TASK BRIEF
Rewrite the items from the line containing "coordinates (151, 454)." down to the line containing "pyautogui.click(x=484, y=170)", swapping "Output" for "Produce" and keeping everything else the same.
## Start DATA SUPPLIED
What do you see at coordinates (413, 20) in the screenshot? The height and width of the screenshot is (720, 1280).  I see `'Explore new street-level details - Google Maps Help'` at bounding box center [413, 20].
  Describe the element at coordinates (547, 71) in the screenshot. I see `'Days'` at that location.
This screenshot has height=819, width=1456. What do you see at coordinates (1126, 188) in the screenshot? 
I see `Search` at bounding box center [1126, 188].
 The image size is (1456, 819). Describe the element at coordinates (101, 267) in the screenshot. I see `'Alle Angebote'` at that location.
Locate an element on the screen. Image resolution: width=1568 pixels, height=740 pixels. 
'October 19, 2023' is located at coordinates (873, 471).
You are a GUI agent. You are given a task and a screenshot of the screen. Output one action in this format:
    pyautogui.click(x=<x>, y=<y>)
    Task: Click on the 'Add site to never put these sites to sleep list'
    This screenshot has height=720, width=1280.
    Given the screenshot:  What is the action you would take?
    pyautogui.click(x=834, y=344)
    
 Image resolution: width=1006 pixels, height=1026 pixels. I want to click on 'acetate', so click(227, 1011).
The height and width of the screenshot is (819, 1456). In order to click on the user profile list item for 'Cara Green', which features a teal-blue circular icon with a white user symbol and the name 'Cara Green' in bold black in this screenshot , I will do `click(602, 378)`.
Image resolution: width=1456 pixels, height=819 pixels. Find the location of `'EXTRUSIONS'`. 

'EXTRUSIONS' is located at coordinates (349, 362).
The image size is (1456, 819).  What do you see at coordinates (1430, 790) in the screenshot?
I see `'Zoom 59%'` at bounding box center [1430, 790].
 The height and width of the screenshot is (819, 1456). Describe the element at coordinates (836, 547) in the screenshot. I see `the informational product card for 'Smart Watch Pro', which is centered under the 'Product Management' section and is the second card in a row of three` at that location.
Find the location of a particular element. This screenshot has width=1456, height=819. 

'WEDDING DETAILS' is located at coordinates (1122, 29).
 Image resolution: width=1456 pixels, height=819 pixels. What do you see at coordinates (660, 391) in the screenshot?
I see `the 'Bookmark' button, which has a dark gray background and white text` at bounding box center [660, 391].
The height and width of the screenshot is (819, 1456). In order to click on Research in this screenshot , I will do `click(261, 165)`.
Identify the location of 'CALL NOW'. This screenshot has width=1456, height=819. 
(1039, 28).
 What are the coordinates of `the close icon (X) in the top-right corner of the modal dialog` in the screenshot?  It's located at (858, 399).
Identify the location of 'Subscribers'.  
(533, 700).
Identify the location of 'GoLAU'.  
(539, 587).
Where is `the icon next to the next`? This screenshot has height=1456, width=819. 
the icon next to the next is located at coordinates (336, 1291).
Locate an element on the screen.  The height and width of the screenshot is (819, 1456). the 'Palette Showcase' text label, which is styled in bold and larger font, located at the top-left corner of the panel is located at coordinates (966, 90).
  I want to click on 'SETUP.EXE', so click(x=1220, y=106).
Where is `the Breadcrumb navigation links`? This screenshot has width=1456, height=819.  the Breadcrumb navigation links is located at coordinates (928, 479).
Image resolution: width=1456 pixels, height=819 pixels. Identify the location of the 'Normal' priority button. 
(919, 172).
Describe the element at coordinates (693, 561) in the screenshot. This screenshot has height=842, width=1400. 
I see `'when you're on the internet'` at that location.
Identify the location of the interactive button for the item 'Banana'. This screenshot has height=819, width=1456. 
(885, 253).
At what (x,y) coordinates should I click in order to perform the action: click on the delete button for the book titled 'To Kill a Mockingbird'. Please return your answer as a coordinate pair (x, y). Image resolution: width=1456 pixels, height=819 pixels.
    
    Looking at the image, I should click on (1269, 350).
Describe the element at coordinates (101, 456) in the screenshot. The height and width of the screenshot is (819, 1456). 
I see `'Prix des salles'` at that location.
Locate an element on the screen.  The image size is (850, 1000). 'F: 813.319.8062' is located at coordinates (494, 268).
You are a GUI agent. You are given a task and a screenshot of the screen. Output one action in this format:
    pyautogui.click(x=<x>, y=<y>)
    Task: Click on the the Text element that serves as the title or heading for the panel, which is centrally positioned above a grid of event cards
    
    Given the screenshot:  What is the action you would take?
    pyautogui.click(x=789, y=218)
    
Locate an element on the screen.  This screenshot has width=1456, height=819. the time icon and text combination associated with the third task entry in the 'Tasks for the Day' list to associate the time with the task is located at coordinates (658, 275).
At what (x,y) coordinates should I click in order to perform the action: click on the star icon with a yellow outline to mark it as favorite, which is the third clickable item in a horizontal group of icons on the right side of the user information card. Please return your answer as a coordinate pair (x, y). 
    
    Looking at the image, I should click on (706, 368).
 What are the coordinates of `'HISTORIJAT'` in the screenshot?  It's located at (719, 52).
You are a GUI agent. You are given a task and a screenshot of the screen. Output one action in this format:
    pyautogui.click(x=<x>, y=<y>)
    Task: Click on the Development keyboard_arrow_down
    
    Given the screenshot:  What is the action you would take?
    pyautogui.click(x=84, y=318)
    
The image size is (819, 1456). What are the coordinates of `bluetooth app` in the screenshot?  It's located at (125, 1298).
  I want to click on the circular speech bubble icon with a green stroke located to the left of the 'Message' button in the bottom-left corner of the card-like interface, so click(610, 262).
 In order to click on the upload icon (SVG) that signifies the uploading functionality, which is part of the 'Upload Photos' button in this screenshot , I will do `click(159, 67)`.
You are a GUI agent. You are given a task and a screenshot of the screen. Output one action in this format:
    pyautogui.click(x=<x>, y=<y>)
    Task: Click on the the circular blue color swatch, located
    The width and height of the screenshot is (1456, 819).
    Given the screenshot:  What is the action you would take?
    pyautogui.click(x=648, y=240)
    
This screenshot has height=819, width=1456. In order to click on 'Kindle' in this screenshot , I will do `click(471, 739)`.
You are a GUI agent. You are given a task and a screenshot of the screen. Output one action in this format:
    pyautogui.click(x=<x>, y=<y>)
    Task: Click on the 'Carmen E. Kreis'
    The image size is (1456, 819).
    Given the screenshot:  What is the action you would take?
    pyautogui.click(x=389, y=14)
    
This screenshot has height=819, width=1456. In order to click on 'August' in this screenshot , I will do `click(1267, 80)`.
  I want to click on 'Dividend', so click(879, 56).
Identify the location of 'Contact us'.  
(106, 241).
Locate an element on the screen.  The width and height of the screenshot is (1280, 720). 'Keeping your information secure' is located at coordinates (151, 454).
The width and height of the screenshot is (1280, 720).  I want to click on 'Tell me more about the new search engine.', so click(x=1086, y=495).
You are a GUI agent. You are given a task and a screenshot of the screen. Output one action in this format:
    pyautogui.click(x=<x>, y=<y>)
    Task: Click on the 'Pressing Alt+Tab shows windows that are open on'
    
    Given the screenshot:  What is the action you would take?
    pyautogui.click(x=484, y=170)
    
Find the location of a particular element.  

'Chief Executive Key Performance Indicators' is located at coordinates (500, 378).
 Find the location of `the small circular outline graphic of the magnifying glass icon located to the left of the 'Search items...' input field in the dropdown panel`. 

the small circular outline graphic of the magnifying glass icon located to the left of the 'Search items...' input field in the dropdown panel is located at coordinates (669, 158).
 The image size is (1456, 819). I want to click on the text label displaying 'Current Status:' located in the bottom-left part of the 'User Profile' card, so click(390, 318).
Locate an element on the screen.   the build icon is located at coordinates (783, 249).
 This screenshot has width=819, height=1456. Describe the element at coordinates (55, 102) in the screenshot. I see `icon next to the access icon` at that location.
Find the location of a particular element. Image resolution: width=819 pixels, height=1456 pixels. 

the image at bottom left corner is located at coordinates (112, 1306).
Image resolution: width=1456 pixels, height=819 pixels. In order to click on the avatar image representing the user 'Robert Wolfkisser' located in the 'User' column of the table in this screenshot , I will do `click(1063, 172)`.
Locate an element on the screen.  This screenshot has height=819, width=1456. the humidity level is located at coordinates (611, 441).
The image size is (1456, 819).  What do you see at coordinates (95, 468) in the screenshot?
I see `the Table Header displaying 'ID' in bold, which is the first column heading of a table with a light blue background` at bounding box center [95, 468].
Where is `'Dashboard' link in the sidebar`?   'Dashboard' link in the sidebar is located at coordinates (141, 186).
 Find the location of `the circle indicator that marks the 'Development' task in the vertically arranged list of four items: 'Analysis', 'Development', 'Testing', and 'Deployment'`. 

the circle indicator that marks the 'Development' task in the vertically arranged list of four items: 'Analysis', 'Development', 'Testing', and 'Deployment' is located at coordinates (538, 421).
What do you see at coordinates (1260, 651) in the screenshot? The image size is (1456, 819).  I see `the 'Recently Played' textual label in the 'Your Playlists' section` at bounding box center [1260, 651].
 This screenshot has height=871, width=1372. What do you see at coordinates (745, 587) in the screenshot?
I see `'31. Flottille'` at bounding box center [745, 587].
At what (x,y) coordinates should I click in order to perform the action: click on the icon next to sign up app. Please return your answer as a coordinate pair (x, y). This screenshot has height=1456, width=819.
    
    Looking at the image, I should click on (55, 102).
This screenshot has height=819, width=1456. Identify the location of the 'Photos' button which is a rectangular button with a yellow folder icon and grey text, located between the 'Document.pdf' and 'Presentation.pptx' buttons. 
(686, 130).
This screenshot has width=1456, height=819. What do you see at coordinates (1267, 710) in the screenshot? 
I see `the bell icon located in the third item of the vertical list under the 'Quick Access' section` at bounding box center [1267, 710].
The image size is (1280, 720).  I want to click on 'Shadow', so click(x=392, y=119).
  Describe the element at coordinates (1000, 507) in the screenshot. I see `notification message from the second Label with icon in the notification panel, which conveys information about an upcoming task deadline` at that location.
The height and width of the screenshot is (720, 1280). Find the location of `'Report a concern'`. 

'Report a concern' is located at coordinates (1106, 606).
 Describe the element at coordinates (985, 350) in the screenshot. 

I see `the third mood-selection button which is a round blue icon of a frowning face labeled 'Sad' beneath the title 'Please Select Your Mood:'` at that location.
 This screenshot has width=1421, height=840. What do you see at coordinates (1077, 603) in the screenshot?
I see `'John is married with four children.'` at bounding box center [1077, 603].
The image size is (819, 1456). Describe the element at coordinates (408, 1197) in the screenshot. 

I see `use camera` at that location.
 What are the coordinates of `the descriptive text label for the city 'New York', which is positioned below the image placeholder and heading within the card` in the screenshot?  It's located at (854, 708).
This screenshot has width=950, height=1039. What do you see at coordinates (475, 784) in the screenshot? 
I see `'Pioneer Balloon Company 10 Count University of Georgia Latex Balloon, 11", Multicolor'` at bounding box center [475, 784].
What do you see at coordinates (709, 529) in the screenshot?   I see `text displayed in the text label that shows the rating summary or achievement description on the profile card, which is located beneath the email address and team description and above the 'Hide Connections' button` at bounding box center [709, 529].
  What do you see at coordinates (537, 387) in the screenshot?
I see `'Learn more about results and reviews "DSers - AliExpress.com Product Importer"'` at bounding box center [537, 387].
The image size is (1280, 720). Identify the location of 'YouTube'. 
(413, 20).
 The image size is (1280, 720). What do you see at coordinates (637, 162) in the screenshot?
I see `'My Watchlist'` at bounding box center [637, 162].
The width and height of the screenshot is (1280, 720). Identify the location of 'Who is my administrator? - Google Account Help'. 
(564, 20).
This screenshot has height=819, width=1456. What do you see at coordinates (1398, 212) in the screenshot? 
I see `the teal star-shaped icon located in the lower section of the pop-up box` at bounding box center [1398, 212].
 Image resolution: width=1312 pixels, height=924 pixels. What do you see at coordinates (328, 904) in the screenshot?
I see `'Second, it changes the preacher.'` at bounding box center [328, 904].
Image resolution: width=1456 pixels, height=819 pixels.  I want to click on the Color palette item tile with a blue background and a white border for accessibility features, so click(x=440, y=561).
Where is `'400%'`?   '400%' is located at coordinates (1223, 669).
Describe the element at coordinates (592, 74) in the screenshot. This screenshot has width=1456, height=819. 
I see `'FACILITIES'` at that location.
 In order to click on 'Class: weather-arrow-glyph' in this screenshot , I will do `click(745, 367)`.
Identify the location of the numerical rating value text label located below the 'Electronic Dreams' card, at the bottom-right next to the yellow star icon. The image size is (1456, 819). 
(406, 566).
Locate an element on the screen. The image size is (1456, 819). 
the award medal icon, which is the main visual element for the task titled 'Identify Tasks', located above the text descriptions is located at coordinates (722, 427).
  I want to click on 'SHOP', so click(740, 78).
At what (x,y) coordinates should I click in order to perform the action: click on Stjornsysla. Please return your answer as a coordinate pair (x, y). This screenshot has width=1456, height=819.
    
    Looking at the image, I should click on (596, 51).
## End DATA SUPPLIED
CORRECT RESULT
Locate an element on the screen.  The width and height of the screenshot is (1280, 720). 'Keeping your information secure' is located at coordinates (151, 454).
The width and height of the screenshot is (1280, 720).  I want to click on 'Tell me more about the new search engine.', so click(x=1086, y=495).
You are a GUI agent. You are given a task and a screenshot of the screen. Produce one action in this format:
    pyautogui.click(x=<x>, y=<y>)
    Task: Click on the 'Pressing Alt+Tab shows windows that are open on'
    
    Given the screenshot:  What is the action you would take?
    pyautogui.click(x=484, y=170)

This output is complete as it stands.